株式会社叶匠寿庵

第十八回 お赤飯の「キレイ」

第十八回 お赤飯の「キレイ」

2023/11/17

 

 

 

 

 寿長生の郷「秋のあずき祭り」にちなみ、前回のおはぎに続いて今回は材料はほぼ同じ、お赤飯について。
 

 お赤飯。私はお祝いの華やかなイメージと、甘くない小豆と餅米を炊き上げた香り、ちょっと硬めの食感が子どもの頃から大好きで、家人も好きなこともあり、家では祝い事に関係なく、気に入ったお店のお赤飯を、日常の主食のひとつとしている。

 

 子どもの頃、お赤飯とおはぎの違いは、甘いか甘くないかだと思っていたが、父の故郷である岩手県に何かのお祝いで行った時、甘い不思議なお赤飯(と呼ばれていたが、決して赤くはない)に出会い、衝撃を受けた事がある。この時はまったく馴染めず、ほとんど食べずに帰ってきた。
 大人になって、この時のお赤飯は甘納豆を炊き込んだおこわで、北海道や東北地方ではよく作られていることを知り、それからは、完全に別物として食べられるようになったが、大人になってからこれを食べた家人の動揺は想像以上に大きく、いまだに二度と食べる気がしないと言っている。

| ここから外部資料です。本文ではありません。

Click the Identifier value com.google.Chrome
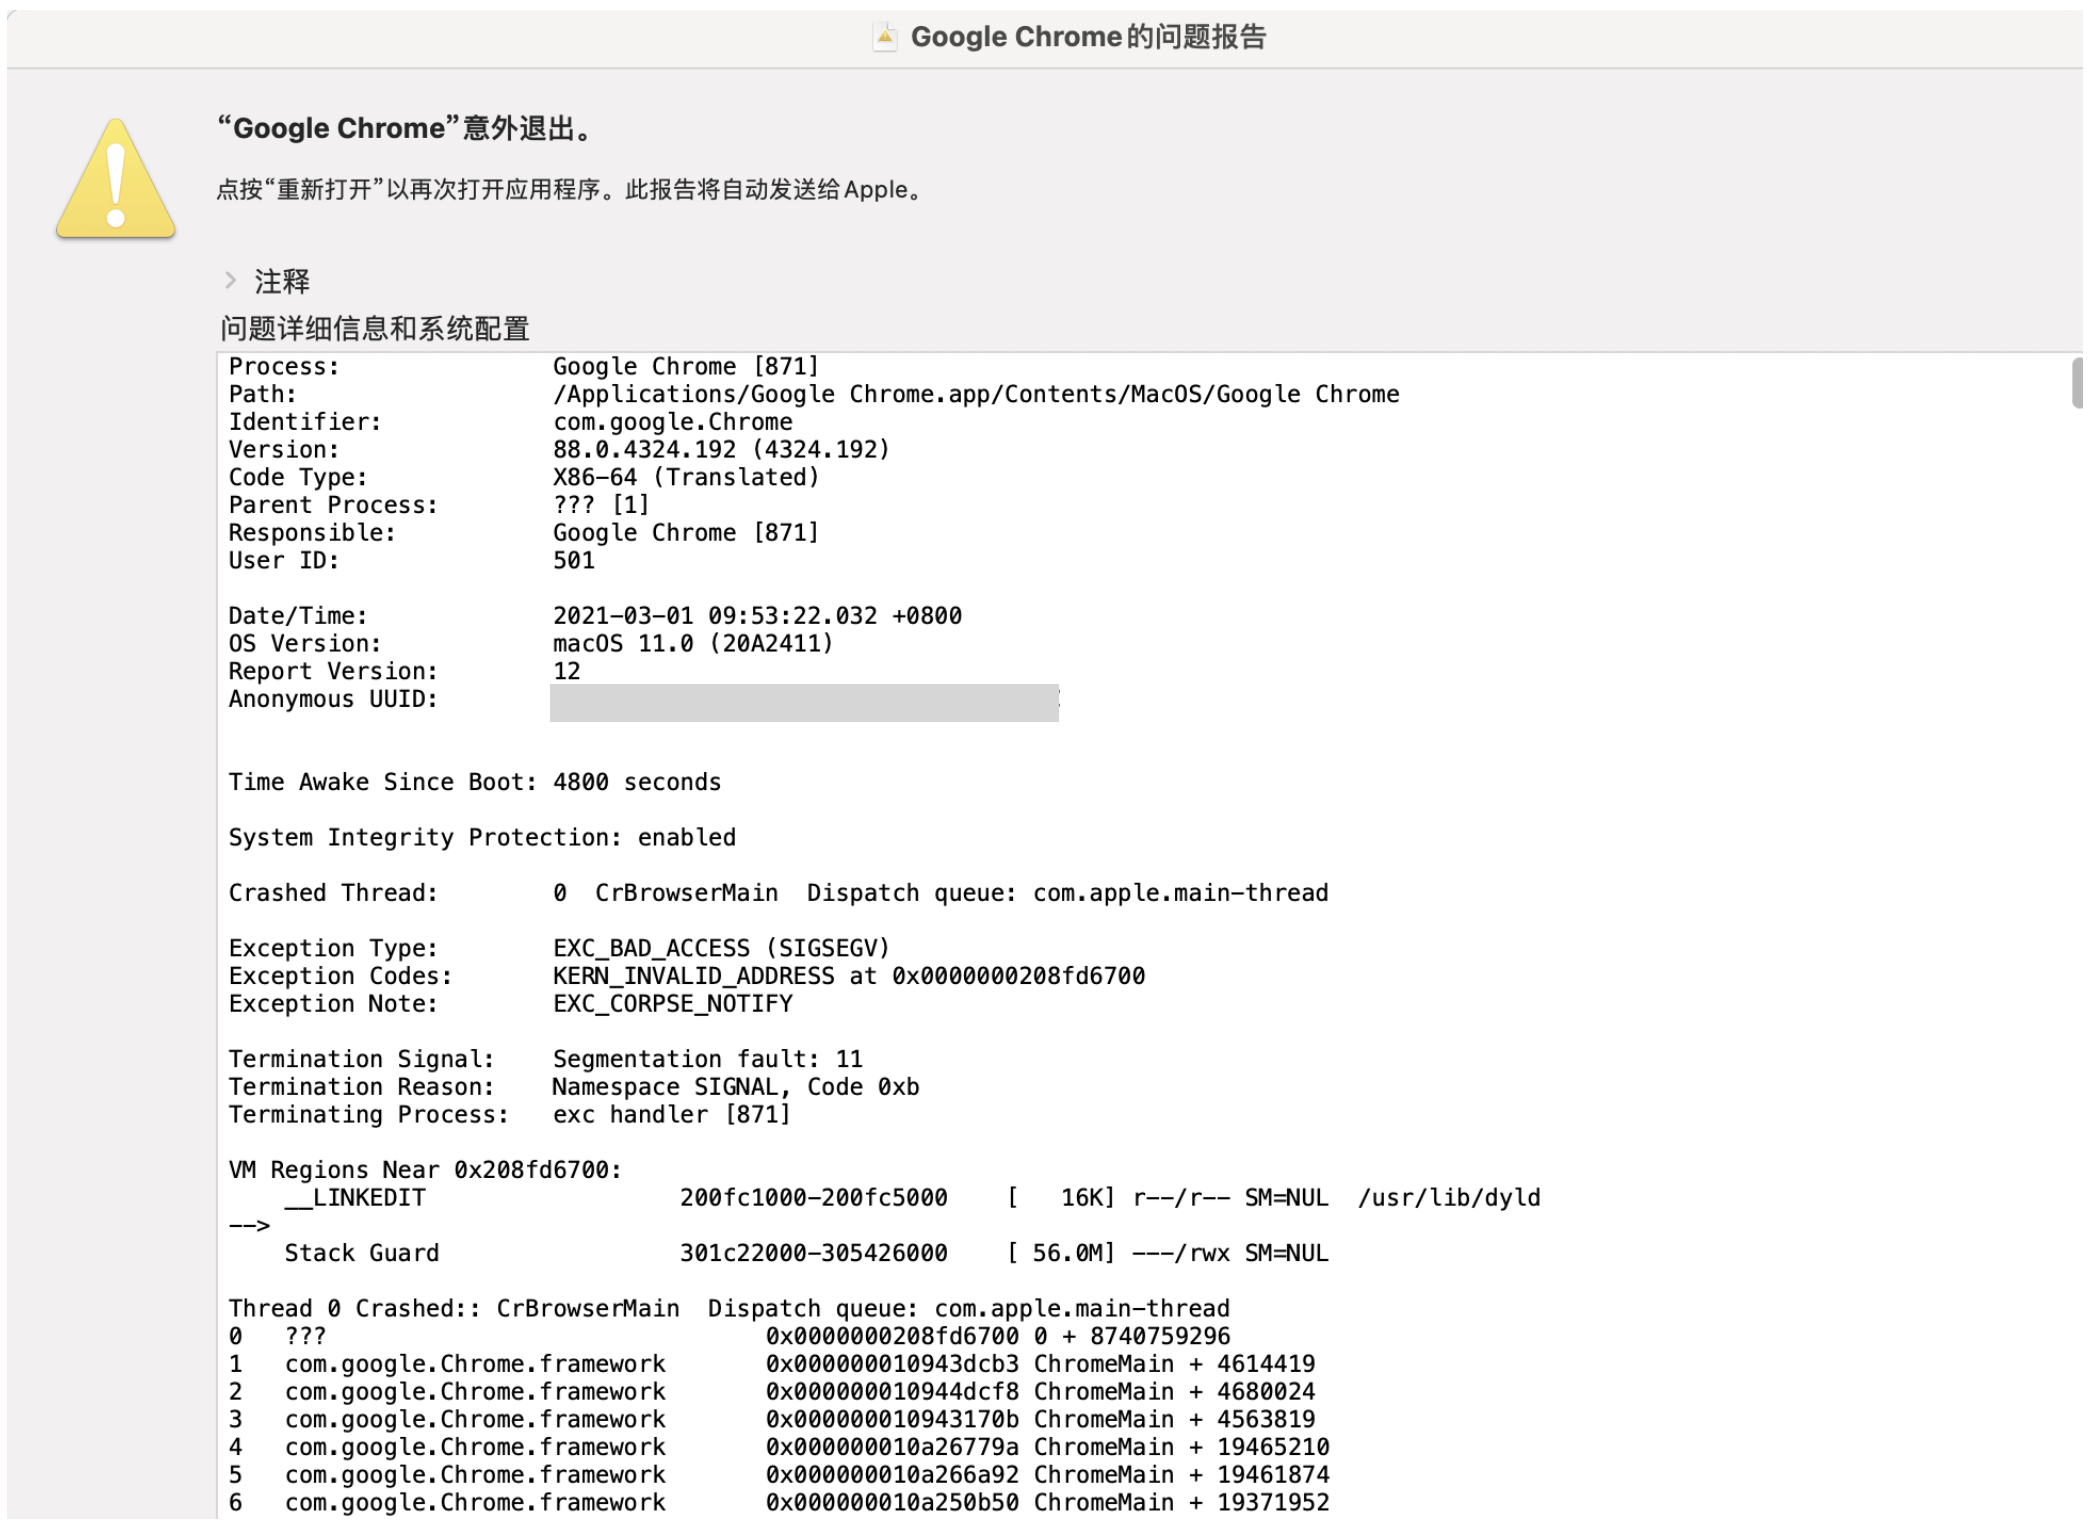The width and height of the screenshot is (2088, 1526). click(672, 422)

 さらに地域によっては、小豆のお赤飯に相当な量の砂糖を入れる甘いお赤飯も存在すると聞いた。これはこれでどんなものなのか、ちょっとだけ食べてみたい気もする。

 

 さて、お赤飯というと、大学の教員になってからは、卒業式の日に簡単に電子レンジで簡単に作ったお赤飯を小さなおむすびにして卒業ゼミ生に配るのが恒例となっていた。これはもちろん、おめでとうの意味もあるが、もうひとつ、スポーツ栄養学の知見からの「救済」の意味もある。

 

 卒業式の日の卒業生、中でも女子は、朝早くから袴の着付け、卒業式の前後にはいろいろなところで写真撮影、その後急いで袴を返しつつ、卒業パーティー用の服装に着替えて会場へ移動と本当に大忙しだ。

 艶やかな袴姿で「朝から何も食べていない。朝からテンション上がっているからお腹も空かない」と、心配なことを言ってくるゼミ生が毎年何人かいるので、アスリートの試合日の補給と同様、腹持ちの良いお赤飯を、食べやすい二口サイズのおむすびにして、用意しておくことにした。

 中には、在学中にその顔見せてよ、と突っ込みたくなるような満面の笑みで喜んでくれるゼミ生もいる。

 コロナ禍で休止していた、卒業ゼミ生への赤飯おむすび。今年から復活しようと思っている。その中に甘いお赤飯を仕込んでみようかとも考えたが、どこまでシャレが通じるだろう。